At her vanity, I fix the stiff clasps of her big-beaded necklaces
so they clink atop the cream-ironed letters of my abercrombie tee
as she watches from behind, eyes steady as two black pebbles
in the lake of the mirror. A favorite pastime of ours. I flex the yet-to-open
buds of my chest while she imagines what she’ll leave behind. Gold. Gold
with globes of milk or murky amber, strung cylinders of sun-blown birth-rite
topaz, cubes of turquoise incandescence, so light the light passes through.

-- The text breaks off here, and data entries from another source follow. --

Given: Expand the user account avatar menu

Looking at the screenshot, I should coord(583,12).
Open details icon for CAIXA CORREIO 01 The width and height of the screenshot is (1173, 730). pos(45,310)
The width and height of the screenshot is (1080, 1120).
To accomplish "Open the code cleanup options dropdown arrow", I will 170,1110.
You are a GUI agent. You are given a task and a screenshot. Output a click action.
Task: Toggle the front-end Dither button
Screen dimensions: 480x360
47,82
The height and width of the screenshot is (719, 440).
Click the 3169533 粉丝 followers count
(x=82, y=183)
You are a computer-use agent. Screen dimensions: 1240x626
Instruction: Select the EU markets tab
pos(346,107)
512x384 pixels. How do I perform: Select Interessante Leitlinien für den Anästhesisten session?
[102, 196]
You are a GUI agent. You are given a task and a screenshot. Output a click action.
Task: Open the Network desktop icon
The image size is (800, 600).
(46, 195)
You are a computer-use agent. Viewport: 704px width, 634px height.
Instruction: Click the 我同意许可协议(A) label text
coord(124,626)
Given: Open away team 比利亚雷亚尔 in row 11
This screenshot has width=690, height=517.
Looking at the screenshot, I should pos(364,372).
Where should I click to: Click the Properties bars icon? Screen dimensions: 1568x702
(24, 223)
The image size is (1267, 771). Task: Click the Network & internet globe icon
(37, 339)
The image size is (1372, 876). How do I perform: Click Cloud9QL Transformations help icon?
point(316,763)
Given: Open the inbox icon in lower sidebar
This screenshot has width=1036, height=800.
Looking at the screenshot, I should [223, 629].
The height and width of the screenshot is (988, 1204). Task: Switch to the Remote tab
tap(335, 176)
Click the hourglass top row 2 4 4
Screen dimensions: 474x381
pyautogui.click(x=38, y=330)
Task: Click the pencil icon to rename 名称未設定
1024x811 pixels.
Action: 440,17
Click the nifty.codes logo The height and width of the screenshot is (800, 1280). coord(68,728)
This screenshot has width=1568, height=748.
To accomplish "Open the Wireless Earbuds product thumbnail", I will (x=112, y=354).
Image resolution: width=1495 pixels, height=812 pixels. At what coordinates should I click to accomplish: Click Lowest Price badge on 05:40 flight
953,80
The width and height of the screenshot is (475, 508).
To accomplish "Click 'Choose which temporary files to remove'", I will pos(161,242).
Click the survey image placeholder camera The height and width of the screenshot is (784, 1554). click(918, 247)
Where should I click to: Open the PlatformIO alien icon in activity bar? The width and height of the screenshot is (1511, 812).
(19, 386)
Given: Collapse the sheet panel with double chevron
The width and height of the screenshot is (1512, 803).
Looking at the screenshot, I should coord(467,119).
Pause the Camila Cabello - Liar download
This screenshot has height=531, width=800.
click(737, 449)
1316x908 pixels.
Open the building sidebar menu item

Heavy, too, tiny orbits of dense, accumulated mass of the unsayables
nesting above my heart. It’s all plastic, I’ll later learn,
though I don’t know that now. For now, what’s lackluster and starred
burst their foreign-sounding names on my tongue like fizzing candy.
Or like a fuse. Gotten out, she says, because B-52s
bombed the village in which she was born. The spheres fell gently
and numerous like many bleached suns. Even when she conjures
that iron insect of war, bii fifu-tee-chuu, my gaze tills and tills her lips
as I crush the pearl of word to my two front teeth. Bii fifu-tee-chuu.
Bii fifu-tee-chuu. Belief, chewed, stains our tongues like abalone.